Duncan would lead the Spurs back to the NBA Finals to face the New Jersey Nets. The Spurs would win their second title after defeating the Nets 4-2.

Duncan would win his second Finals MVP with averages of 24.2 points, 17.0 rebounds, 5.3 assists, and 5.3 blocks per game. This series solidified Duncan as a true great in NBA history.

Duncan would find himself back in the NBA Finals in 2005 against the Detroit Pistons and in 2007 against a young LeBron James. The Spurs won both titles and Duncan won his third Finals MVP in 2005.

It would take six years before we'd see Duncan back in the NBA Finals. Once again, he'd face LeBron James, but this time he was more mature and he had better teammates in Miami.

The Spurs would lose a heartbreaker in seven games, making this the first time Duncan lost an NBA Finals series. The very next year (2014), Duncan's Spurs would make it back to the Finals in a rematch against the Heat.

This time around, things would be different. The Spurs would win the series 4-1 and they would defeat the Heat by an average of 14.0 points per game, a Finals record margin of victory.

Duncan would go on to play two more years before retiring from the game. He accumulated a lot of awards in his 19-year playing career. This includes these achievements:

- 5x NBA champion

- 2x NBA MVP

- 3x Finals MVP

- 15x All-Star

- The only player in history to be selected to the All-NBA and All-Defensive Team for 13 straight seasons

- 2020 Basketball Hall of Fame Inductee

Tim Duncan: Father, Coach, And Overall “Good Guy”

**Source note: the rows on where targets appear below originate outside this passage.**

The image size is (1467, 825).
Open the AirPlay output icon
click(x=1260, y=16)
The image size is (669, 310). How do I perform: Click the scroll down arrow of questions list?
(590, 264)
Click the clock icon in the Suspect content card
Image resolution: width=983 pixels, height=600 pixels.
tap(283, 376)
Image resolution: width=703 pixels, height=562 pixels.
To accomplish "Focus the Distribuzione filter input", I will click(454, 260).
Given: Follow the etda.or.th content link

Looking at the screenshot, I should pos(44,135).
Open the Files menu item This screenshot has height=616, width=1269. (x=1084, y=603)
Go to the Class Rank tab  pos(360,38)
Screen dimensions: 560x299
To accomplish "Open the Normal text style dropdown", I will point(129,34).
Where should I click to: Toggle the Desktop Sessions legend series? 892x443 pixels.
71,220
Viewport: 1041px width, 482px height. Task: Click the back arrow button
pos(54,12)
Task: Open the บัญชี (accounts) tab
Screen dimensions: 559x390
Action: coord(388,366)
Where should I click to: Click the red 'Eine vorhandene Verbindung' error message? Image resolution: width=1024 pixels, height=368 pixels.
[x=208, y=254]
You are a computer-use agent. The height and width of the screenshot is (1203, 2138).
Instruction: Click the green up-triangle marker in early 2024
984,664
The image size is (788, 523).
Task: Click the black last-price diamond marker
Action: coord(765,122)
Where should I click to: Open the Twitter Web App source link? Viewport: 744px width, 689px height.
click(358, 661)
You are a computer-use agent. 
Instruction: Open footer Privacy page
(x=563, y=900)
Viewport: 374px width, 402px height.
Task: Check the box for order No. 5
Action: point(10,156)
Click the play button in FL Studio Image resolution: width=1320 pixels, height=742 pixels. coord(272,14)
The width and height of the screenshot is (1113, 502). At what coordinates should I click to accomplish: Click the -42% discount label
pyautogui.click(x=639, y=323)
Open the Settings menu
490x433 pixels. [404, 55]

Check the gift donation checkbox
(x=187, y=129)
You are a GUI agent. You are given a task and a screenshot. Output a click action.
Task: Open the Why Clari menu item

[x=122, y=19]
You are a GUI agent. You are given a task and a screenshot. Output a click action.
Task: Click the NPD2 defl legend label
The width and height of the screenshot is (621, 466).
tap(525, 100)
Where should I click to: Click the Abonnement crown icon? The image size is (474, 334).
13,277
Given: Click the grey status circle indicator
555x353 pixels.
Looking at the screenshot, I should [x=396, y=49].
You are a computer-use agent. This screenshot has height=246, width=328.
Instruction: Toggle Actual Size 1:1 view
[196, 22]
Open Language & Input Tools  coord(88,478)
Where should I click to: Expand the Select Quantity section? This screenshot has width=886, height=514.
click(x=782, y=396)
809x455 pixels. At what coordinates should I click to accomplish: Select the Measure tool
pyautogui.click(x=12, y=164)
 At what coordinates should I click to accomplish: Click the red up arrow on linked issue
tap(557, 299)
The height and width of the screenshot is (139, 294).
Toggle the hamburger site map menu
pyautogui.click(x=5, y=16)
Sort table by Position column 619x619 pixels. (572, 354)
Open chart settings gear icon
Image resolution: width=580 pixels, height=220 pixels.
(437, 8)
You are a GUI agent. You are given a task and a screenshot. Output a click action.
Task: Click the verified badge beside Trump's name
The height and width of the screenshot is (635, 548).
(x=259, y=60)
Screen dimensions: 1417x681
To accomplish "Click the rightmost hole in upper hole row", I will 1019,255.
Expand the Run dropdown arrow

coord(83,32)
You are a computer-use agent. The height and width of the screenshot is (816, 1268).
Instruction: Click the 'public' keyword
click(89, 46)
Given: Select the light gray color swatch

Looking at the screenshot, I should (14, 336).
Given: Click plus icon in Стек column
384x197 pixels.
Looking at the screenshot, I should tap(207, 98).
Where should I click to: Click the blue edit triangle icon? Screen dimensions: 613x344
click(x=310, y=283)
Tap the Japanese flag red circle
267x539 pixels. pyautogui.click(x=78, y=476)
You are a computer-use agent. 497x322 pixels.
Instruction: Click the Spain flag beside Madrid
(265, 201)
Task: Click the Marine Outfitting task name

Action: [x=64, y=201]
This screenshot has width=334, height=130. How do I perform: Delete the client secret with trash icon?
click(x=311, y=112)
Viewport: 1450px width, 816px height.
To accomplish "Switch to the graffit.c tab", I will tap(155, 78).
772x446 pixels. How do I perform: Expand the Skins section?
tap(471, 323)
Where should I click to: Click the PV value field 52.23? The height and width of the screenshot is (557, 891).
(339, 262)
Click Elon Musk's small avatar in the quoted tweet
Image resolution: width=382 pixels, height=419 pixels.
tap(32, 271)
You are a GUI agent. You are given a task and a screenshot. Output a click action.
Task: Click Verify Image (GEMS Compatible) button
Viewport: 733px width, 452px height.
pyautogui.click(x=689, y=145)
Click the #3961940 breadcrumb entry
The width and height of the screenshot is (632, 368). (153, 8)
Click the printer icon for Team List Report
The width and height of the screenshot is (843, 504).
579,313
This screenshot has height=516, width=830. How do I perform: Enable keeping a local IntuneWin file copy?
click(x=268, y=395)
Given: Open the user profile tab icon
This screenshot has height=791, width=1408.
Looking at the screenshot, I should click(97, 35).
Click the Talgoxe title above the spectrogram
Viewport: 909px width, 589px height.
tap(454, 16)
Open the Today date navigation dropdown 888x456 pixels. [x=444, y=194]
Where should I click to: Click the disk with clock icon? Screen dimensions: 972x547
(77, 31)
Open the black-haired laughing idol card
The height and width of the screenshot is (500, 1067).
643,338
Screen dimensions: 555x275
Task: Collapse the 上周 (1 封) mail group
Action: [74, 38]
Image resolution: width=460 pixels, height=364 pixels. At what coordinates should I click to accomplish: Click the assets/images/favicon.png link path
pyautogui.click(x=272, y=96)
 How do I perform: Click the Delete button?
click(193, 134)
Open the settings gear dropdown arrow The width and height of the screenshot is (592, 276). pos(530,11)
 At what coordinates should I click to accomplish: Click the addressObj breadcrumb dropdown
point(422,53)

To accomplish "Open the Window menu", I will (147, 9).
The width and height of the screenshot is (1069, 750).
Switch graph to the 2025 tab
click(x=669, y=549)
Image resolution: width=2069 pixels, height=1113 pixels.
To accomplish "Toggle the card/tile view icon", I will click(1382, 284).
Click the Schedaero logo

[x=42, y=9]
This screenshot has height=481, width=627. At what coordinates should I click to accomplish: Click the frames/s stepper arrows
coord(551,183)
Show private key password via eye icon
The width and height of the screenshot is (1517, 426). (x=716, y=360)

Tim Duncan was married to Amy Sherrill in 2001, and they had two children together. The couple divorced in 2013, but Duncan had a third child with his girlfriend, Vanessa Macias, in 2017.

Duncan has always been big at giving back to the community and helping children. He established the Tim Duncan Foundation in 2001, which helps to fund programs that bring awareness to education, research, recreation, and youth sports to San Antonio and the U.S. Virgin Islands.

Duncan also hosts golf and bowling events that raise money for charities, especially children's centers, and for cancer research. It's been said that Duncan is one of the good guys in sports, and it shows.

Duncan tried his hand at coaching in 2019 when he joined the Spurs as an assistant coach. He'd get one chance as a head coach when Spurs head coach Gregg Popovich missed a game due to a personal matter.

In Duncan's one game as a head coach, the Spurs came from behind to defeat the Charlotte Hornets by a score of 104-103. By November 2020, Duncan stepped down as assistant coach of the Spurs.

Duncan keeps a low profile, just as he did during his legendary playing career. As basketball fans, we are curious to see what the next chapter may be in the life of Tim Duncan.

Maybe a return to the swimming pool? Whatever decision Duncan makes, we know he'll be quiet, yet great at it.